Aged thirteen, my faithful border collie, Shep and I shared a large L-shaped garden which backed onto a series of fields and a fishing club. The latter encouraged all manner of wildlife which, once Shep was safely ensconced in his indoor basket, would inquisitively and bravely venture onto our lawn and trample quite a few of my mum’s favourite plants and shrubs. Weeding was frequently punctuated by her squeals as frogs and toads jumped out of the way of her nimble fingers.

Shep’s nose would twitch excitedly when the hedgehogs scurried the perimeter, hugging the house walls. Arriving home from school one afternoon, to my surprise and delight one followed me up the path. I even held open the gate so it could enter the garden and was fascinated by its tiny paws and pointed nose. I remember sitting one night by the back door and, in the light of a full moon, Shep and I held the gaze of a beautiful fox which stared at us motionless for a few moments before turning nonchalantly away, presumably to seek its supper in the fields.
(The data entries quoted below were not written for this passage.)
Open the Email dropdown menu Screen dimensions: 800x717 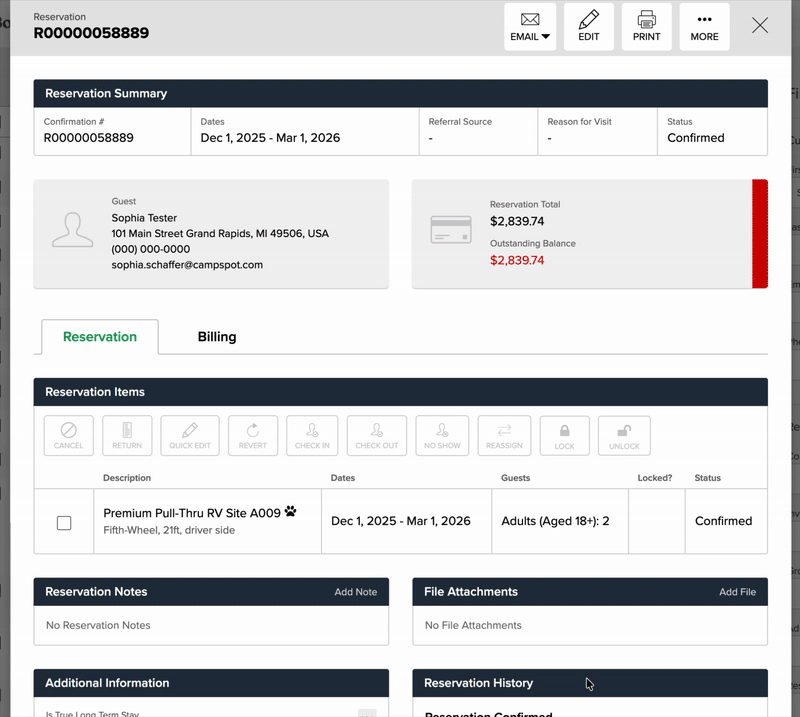(530, 27)
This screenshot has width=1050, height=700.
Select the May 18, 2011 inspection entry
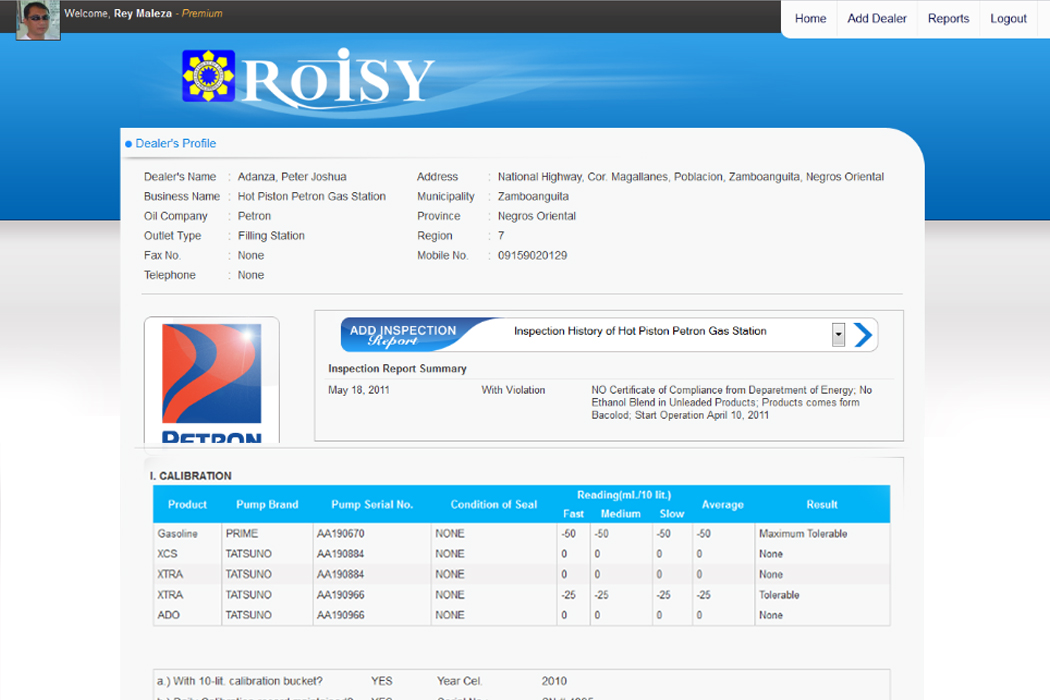[359, 390]
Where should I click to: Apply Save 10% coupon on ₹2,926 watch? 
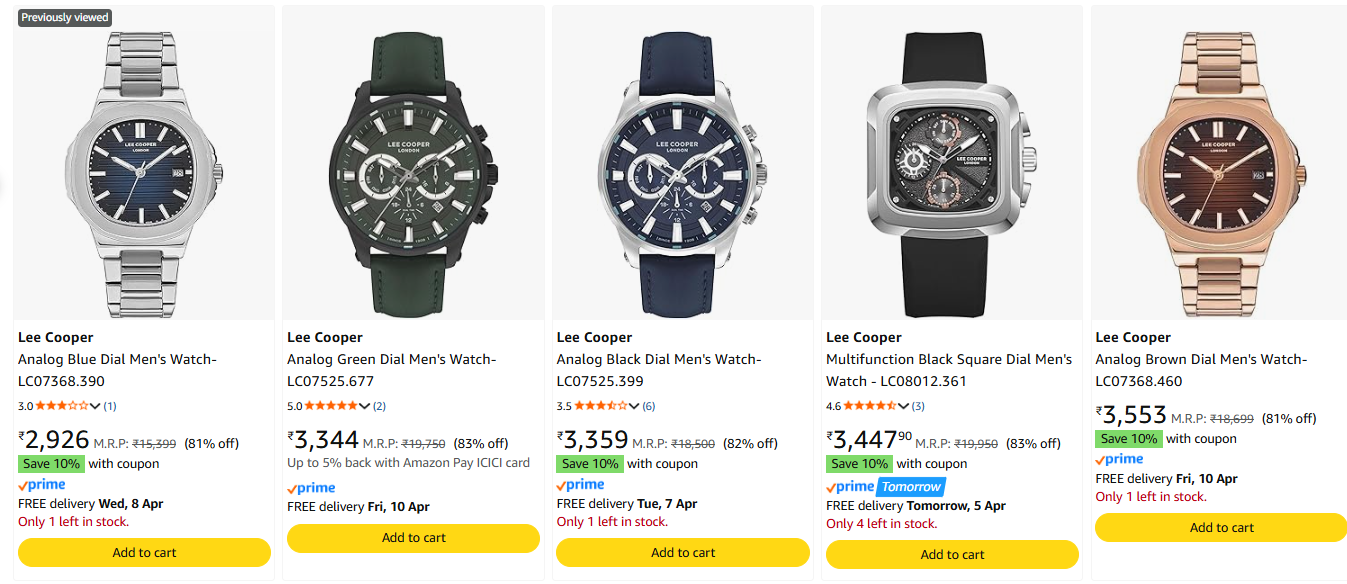49,463
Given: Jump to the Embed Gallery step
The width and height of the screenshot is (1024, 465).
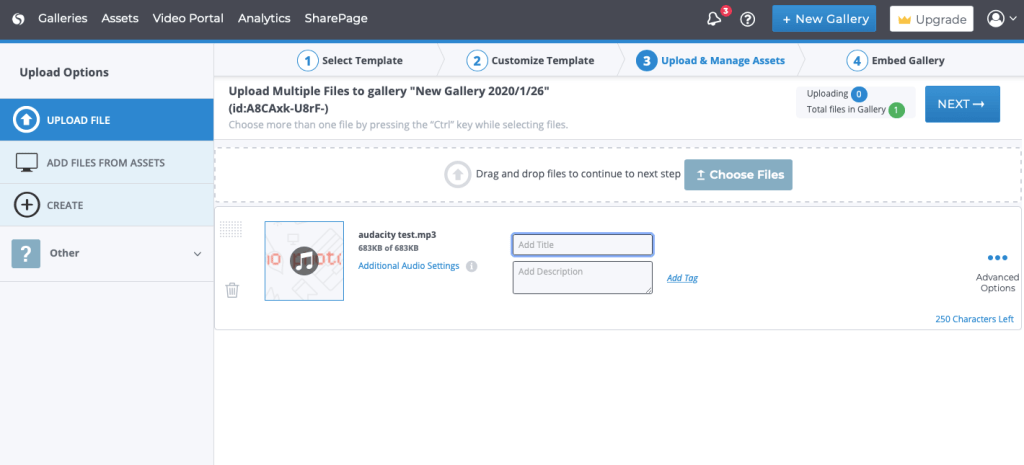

We decided we had neither heard nor seen anything the next day when our neighbour was cursing the rubbish that was strewn over her patio from an overturned bin.

My current garden still attracts hedgehogs and the occasional frog or toad and Coco, my three year old Jack Tzuh, allows me to feed the birds, though I suspect with a tinge of resentment as she sits beneath the birdbath and barks with irritation whenever they splash her. However, I have not yet seen another urban fox; I’ll keep watching, though.

Miss Brandreth


  1. Lovely moment with the fox.
    Good on Miss Brandreth for allowing you time to pursue your ambitions Fin.
    Encouragement in a world where common sense is sadly lacking.

  2. Another great read Findlay.

    Nice to see that your teachers are interested in your work and what you stand for. I wish I had the support which you have from your teachers when I was in school. I've mainly just had the support of my mum and a few friends.

  3. What a brilliant headteacher you have Finn. Well done Miss Brandreth. I hope she sees her fox soon



  4. Glad to hear your principal allowing you to take time out of school for the conferences etc a very refreshing change. I'm a bit worried about my grammar though too :-)

  5. Another excellent guest blog Findlay.
    Your headteacher sounds like a great lady; especially for allowing you the time off to pursue your projects. I'm sure you'll remember her supportive all your life.

    And Miss Brandreth, I hope you soon get another encounter with a fox. Sounds like a magical moment.

  6. I love your 13 Years Wilde posts Findlay! It shows that almost everyone a little while ago were into nature when they were younger, but these days its all video games and football...

  7. Thank you Miss Brandreth for taking the time to write your 13 Years Wilde guest blog. I really hope you get lots more amazing moments with wildlife like you did with the fox.